Já estão próximas de 20 as ações com pedido de impugnação de candidaturas encaminhadas ao Tribunal Regional Eleitoral do Pará pela Procuradoria Regional Eleitoral.  
As ações de impugnação são contra pedidos de candidaturas de políticos que foram condenados pela Justiça por abuso de poder econômico ou captação ilícita de recursos ou porque tiveram seus direitos políticos cassados ou contas rejeitadas. 
O único caso não motivado pela Lei da Ficha Limpa é o de Sebastião Ferreira Neto, que se filiou simultaneamente a dois partidos e por isso teve as filiações anuladas. Ferreirinha teve pedido de candidatura a deputado estadual pela coligação Acelera Pará (PP/PT/PTB/PTN/PSC/PR/ PHS/PCdoB).
O TRE tem até 5 de agosto para julgar todos os pedidos de registro, inclusive os impugnados, e publicar as decisões.
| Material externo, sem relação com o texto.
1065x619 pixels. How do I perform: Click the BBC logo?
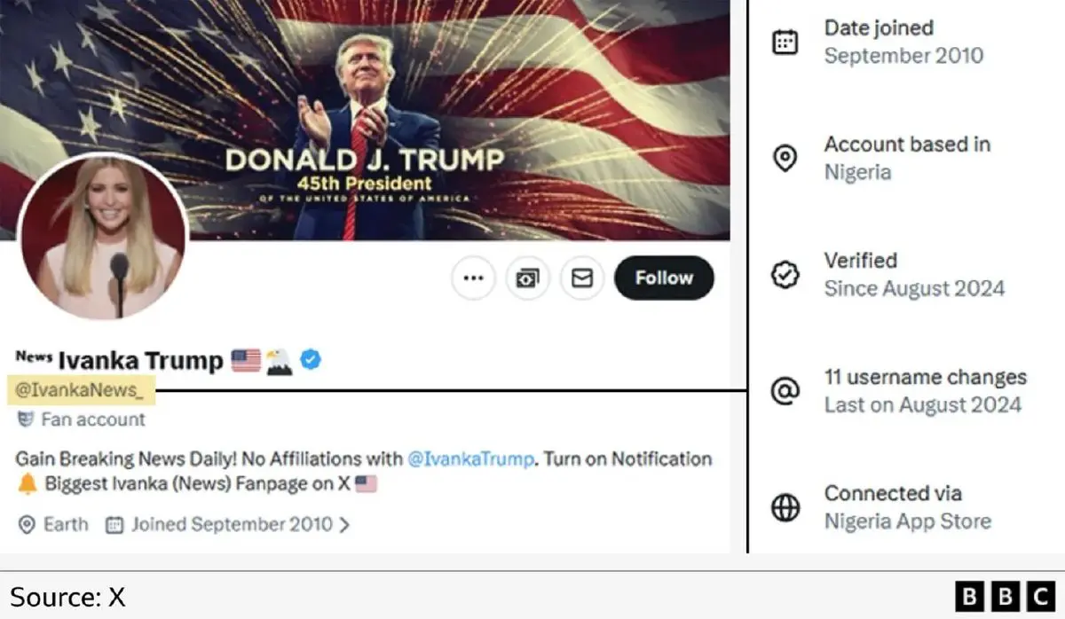click(x=1004, y=596)
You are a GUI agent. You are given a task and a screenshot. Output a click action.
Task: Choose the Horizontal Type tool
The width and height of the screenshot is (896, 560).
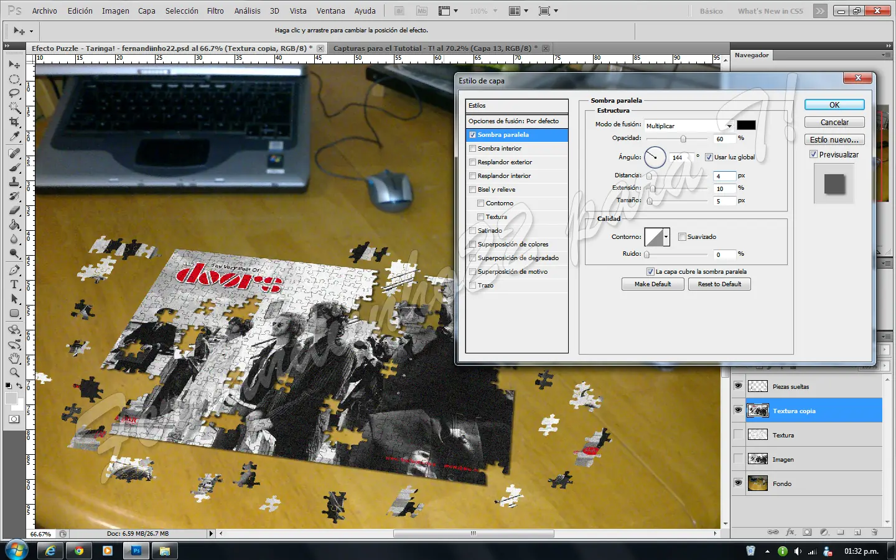pyautogui.click(x=14, y=284)
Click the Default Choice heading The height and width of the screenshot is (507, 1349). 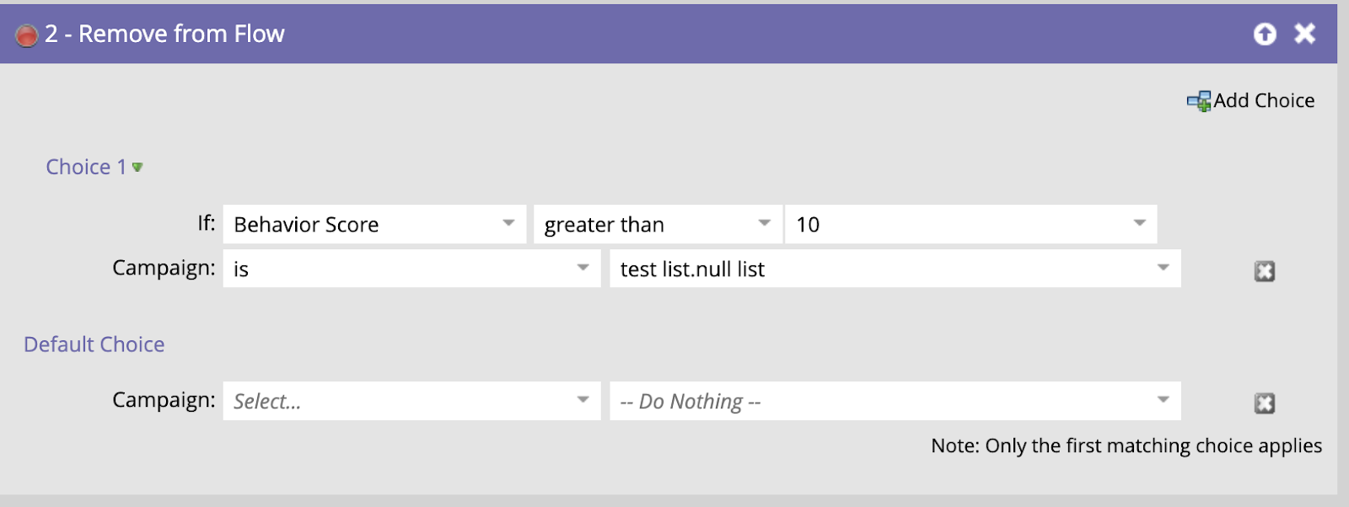tap(94, 344)
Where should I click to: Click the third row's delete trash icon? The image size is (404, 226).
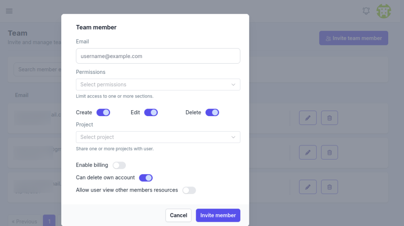tap(329, 187)
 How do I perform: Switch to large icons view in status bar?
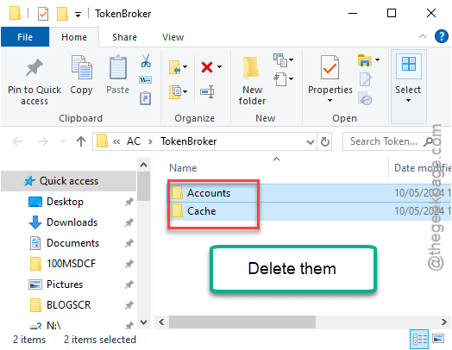pyautogui.click(x=438, y=339)
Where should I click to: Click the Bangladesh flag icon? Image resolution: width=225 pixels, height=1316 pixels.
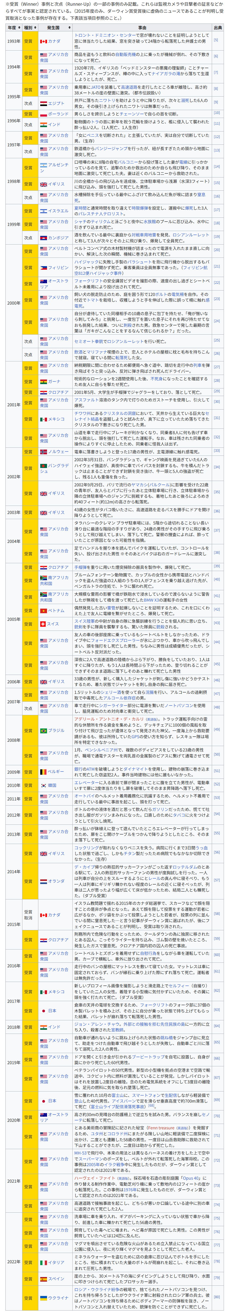[44, 465]
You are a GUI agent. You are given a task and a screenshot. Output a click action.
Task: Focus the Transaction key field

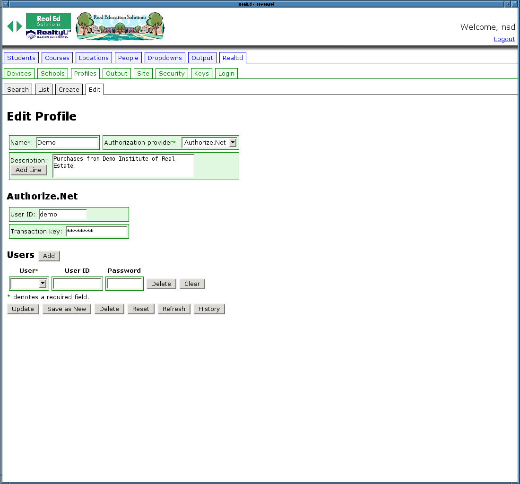point(96,231)

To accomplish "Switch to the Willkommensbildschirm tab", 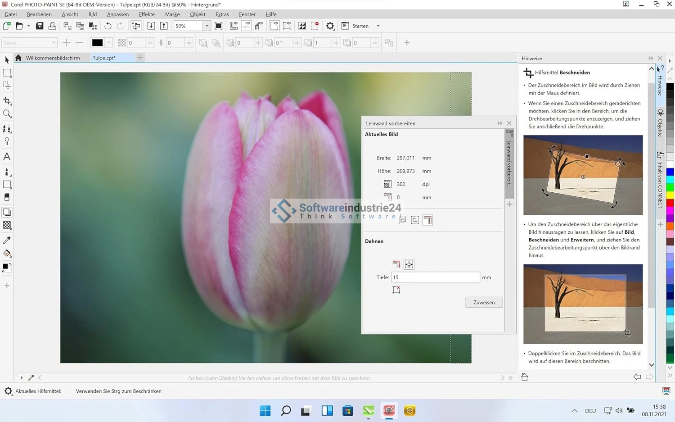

Deputada pode ficar inelegível




Presidente em exercício do Superior Tribunal de Justiça (STJ), o ministro Hamilton Carvalhido negou, na última segunda-feira (12/07), seguimento à medida cautelar com pedido liminar com que a deputada estadual Bernadete Ten Caten pretendia obter efeito suspensivo a recurso especial interposto contra acórdão do Tribunal Regional Federal da 1ª Região, que julgou parcialmente procedente Ação Penal Originária para condená-la à pena de dois anos de detenção e multa de 5% sobre o valor de contrato danoso à administração pública, quando à frente da Superintendência Regional do Incra. Sua condenação, em processo de 2007, decorreu de atentado à lei das licitações e contratos administrativos.
Na medida cautelar, Bernadete ten Caten alegou ser "pré-candidatada pelo Partido dos Trabalhadores ao cargo de Deputada Estadual pelo Estado do Pará, nas eleições de 03 de outubro de 2010" e afirmou haver risco de ser considerada inelegível “com base em interpretação equivocada do art. 1º, inciso I, letra "e", item 1, da LC 64/90, alterada pela LC 135/2010, que assim dispõe: "são inelegíveis para qualquer cargo os que forem condenados, em decisão transitada em julgado ou proferida por órgão judicial colegiado".
Sustentou que o referido dispositivo legal não se aplica "aos casos de competência originária dos Tribunais Superiores, em que as decisões embora oriundas de Órgão colegiado, representam o primeiro grau de jurisdição", pois "a exigência do trânsito em julgado, ou análise por órgão judicial colegiado, pressupõe a nítida intenção legislativa de assegurar aos interessados o direito ao duplo grau de jurisdição".
Por fim, requereu, liminarmente e no mérito, a atribuição de efeito suspensivo ao recurso especial, o qual aguarda o juízo de admissibilidade pelo Tribunal Regional Federal da 1ª Região.
Para Carvalhido, ainda que a Lei Complementar n. 135/2010 preveja a possibilidade de o órgão "ao qual couber a apreciação do recurso contra as decisões colegiadas" suspender a inelegibilidade de candidatos condenados "sempre que existir plausibilidade da pretensão recursal", no caso da deputada petista “não houve demonstração qualquer da plausibilidade da pretensão recursal, exaurindo-se, em última análise, a fundamentação do pedido cautelar na incaracterização da hipótese legal de inelegibilidade, que não compreende, segundo se alega, as decisões condenatórias da competência originária dos Tribunais”.
Para o ministro, é outra, contudo, a letra da lei, que nenhuma distinção faz ao preceituar que também são inelegíveis, segundo a Lei da Ficha Limpa “os que forem condenados, em decisão transitada em julgado ou proferida por órgão judicial colegiado, desde a condenação até o transcurso do prazo de 8 (oito) anos após o cumprimento da pena."